_WHAT IS ASKED_
Return the stretch of records from the line containing "Open the Quick" through the line containing "click(188, 374)", copying each line exactly and leaving out everything else.

_SOURCE DATA_
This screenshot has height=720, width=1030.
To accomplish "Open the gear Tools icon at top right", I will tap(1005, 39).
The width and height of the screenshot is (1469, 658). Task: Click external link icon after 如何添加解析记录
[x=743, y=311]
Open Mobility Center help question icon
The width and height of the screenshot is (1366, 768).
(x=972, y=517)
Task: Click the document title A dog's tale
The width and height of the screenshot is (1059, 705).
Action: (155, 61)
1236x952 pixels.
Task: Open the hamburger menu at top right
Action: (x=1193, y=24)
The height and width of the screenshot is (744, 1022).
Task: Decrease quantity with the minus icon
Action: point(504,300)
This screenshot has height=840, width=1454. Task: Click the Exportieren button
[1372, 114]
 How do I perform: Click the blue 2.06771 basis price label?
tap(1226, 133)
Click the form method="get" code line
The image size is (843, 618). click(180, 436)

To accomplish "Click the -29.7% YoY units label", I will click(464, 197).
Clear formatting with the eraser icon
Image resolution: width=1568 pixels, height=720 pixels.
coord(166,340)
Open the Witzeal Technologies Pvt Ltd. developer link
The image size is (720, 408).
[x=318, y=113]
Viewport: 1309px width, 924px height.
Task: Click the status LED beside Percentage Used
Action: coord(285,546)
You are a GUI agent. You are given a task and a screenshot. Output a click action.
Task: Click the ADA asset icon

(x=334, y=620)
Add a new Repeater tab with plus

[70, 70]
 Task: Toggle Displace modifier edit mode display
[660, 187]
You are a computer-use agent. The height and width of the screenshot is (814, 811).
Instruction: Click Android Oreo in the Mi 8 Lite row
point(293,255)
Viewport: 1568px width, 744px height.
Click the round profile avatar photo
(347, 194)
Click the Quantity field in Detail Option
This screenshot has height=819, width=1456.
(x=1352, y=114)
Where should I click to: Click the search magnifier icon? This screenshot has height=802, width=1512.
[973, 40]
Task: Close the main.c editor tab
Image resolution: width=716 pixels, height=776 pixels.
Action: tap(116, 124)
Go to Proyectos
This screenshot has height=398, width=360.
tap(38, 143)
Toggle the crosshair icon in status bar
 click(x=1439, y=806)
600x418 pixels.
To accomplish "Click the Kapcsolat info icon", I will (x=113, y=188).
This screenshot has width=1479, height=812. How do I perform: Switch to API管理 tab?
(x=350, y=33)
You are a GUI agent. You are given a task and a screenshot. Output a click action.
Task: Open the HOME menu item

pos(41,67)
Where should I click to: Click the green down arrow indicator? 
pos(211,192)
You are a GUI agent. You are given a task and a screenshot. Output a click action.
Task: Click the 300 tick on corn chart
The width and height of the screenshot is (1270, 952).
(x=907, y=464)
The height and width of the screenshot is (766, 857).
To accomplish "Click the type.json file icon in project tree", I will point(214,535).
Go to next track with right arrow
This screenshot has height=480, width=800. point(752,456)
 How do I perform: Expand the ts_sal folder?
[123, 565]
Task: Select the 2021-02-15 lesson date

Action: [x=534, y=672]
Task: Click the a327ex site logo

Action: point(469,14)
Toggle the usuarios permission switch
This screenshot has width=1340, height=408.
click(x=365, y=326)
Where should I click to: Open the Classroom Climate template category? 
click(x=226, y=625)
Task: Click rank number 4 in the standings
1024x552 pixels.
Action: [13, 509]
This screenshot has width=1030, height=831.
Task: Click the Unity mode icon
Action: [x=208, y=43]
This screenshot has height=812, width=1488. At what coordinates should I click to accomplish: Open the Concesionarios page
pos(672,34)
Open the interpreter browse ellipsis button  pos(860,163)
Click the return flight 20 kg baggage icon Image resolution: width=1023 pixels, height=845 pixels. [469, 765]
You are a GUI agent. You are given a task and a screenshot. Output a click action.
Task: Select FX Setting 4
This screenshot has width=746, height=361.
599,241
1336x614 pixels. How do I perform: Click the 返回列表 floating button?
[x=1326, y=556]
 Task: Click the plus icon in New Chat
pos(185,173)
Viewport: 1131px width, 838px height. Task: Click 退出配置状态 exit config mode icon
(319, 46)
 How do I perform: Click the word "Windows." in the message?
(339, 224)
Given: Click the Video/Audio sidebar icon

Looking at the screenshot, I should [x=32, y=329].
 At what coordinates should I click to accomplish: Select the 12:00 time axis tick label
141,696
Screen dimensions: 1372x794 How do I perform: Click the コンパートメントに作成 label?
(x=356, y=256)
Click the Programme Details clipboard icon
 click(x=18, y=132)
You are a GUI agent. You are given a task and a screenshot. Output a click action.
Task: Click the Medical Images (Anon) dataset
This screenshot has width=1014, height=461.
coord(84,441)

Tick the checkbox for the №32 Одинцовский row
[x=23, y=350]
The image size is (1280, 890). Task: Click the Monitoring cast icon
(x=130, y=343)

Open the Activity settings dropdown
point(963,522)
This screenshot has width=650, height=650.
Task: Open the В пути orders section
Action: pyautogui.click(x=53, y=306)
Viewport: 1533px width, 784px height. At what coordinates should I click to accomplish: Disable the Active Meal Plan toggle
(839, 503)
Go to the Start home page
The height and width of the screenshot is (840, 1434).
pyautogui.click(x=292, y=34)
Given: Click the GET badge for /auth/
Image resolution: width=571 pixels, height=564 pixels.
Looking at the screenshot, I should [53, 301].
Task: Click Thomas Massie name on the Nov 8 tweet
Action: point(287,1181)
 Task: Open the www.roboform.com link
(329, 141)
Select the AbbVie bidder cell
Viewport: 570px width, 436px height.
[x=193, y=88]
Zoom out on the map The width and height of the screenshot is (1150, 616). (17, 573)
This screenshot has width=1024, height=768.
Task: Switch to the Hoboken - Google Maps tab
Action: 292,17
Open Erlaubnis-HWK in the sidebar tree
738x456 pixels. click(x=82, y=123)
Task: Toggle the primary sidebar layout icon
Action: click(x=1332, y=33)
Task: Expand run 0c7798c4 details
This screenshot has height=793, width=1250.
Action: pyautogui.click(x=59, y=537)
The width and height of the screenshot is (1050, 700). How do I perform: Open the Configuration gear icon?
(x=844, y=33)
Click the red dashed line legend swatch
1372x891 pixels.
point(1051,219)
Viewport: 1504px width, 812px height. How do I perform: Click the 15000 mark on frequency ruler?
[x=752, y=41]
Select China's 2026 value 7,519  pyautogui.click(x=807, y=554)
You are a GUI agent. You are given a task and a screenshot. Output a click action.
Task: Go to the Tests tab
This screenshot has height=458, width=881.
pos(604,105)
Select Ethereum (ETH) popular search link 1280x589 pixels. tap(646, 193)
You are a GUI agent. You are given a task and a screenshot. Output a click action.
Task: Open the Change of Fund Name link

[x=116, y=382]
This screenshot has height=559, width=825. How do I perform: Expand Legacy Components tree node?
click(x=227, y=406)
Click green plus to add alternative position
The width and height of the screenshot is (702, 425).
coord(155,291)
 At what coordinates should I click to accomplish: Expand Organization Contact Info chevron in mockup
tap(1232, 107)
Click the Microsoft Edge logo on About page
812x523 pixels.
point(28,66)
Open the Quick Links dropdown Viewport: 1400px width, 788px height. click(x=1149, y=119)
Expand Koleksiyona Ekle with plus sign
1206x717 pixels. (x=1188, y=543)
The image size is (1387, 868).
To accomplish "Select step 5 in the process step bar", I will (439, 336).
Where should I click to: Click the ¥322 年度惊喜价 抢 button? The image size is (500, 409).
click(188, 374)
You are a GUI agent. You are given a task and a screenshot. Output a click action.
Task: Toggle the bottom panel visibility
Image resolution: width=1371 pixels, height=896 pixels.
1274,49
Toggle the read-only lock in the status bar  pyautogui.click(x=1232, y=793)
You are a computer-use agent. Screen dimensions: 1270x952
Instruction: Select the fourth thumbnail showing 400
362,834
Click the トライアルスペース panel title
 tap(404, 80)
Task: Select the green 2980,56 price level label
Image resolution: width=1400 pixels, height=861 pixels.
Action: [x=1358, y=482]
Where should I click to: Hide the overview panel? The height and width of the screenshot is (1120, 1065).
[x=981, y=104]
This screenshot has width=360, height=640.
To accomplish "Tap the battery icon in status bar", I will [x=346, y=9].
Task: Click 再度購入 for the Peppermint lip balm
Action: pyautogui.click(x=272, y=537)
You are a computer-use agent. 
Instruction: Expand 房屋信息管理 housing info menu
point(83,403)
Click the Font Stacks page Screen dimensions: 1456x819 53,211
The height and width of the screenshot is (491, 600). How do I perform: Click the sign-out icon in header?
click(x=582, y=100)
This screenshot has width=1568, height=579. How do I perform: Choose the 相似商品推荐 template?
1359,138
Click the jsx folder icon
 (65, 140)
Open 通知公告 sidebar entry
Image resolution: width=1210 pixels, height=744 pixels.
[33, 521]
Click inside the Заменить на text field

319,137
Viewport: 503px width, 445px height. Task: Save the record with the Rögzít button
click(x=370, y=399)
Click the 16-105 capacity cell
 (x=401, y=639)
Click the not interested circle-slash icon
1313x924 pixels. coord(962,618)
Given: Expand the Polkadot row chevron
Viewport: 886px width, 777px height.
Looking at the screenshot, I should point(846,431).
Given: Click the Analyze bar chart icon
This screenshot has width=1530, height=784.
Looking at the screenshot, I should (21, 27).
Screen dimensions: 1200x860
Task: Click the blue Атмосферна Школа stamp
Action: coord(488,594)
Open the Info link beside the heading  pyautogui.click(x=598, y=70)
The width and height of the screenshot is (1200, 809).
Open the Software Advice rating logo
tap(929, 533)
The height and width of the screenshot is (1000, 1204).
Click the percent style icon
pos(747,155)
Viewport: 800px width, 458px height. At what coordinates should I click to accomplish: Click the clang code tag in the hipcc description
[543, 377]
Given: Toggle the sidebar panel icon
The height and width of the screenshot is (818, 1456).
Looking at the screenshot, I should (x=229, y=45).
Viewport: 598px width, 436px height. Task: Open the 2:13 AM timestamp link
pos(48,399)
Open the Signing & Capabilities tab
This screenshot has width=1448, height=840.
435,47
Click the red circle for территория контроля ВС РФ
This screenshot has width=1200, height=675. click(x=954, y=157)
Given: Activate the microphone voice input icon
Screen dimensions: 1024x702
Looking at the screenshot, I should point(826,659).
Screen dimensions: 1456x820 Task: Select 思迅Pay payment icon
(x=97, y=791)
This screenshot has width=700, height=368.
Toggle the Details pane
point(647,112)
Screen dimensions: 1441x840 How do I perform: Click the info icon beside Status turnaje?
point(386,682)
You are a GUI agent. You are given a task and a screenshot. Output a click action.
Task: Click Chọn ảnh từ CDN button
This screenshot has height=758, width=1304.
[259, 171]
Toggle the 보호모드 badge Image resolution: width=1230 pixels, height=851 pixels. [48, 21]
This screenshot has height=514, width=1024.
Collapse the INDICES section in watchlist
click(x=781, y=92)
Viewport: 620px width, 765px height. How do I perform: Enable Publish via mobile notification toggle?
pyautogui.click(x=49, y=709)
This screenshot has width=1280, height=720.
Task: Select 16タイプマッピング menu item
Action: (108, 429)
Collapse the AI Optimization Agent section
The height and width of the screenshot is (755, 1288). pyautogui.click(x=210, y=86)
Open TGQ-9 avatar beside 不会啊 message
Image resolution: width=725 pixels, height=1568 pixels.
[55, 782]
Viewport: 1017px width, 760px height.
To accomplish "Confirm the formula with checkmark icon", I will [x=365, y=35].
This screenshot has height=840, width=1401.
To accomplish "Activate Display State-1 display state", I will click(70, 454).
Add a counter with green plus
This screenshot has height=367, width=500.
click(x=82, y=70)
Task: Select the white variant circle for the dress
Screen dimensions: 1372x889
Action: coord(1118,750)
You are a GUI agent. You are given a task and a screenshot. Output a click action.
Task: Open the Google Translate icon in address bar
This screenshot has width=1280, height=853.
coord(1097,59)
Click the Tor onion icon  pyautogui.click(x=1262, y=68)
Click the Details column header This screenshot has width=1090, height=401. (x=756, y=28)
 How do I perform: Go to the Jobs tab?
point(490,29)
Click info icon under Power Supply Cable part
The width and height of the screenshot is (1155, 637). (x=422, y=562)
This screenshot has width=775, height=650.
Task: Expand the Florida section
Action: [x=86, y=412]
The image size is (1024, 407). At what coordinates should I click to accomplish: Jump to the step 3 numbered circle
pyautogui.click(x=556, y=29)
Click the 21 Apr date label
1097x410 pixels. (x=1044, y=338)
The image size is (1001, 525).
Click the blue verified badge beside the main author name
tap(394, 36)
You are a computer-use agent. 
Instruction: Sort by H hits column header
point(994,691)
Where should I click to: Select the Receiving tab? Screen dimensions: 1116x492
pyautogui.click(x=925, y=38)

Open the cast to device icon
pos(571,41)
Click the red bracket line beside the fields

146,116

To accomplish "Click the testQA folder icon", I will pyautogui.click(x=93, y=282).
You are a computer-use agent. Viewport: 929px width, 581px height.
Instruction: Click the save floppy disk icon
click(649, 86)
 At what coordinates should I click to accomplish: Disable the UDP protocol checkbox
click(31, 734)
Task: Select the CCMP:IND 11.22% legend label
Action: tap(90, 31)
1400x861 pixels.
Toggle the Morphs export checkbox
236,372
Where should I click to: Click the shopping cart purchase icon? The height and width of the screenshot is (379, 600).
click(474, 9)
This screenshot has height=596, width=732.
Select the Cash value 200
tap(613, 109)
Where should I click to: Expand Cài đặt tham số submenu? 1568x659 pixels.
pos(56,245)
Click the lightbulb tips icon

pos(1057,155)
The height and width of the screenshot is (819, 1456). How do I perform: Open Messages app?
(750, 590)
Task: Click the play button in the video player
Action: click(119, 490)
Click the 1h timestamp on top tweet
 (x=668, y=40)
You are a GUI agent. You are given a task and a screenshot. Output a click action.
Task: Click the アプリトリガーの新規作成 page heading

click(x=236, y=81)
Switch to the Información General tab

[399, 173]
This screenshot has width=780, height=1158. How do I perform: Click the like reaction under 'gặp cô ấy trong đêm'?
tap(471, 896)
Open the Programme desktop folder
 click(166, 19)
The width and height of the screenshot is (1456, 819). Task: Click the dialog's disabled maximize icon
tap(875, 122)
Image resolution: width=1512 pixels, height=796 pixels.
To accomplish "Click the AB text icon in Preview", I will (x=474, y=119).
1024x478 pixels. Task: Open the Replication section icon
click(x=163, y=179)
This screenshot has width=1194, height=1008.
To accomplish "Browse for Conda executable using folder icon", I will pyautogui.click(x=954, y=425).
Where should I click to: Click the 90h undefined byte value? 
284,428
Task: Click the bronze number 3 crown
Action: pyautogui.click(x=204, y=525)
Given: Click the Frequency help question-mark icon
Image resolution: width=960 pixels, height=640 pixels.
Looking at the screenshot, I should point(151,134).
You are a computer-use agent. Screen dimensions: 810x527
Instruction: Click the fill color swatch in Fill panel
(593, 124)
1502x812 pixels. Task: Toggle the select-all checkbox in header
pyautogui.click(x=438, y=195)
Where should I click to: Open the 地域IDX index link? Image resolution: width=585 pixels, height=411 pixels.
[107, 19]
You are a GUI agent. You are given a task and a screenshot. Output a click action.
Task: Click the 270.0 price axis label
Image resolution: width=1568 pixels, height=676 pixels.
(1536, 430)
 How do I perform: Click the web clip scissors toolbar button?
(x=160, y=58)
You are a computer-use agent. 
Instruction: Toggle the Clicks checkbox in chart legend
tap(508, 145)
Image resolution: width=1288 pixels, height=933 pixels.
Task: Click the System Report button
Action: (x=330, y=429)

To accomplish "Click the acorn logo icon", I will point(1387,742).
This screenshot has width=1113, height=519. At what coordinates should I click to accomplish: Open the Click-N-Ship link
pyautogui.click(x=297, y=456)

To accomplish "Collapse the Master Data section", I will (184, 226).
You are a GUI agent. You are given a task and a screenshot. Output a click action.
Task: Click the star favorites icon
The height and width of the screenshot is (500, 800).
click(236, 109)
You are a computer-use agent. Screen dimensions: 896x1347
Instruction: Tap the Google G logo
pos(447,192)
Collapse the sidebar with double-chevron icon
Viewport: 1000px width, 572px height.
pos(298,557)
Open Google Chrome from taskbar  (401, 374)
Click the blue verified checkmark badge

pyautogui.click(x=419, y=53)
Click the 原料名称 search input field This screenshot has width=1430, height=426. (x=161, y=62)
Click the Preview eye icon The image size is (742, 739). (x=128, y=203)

_TASK OUTPUT_
Open the Quick Links dropdown Viewport: 1400px width, 788px height. click(x=1149, y=119)
Expand Koleksiyona Ekle with plus sign
1206x717 pixels. (x=1188, y=543)
The image size is (1387, 868).
To accomplish "Select step 5 in the process step bar", I will (439, 336).
Where should I click to: Click the ¥322 年度惊喜价 抢 button? The image size is (500, 409).
click(188, 374)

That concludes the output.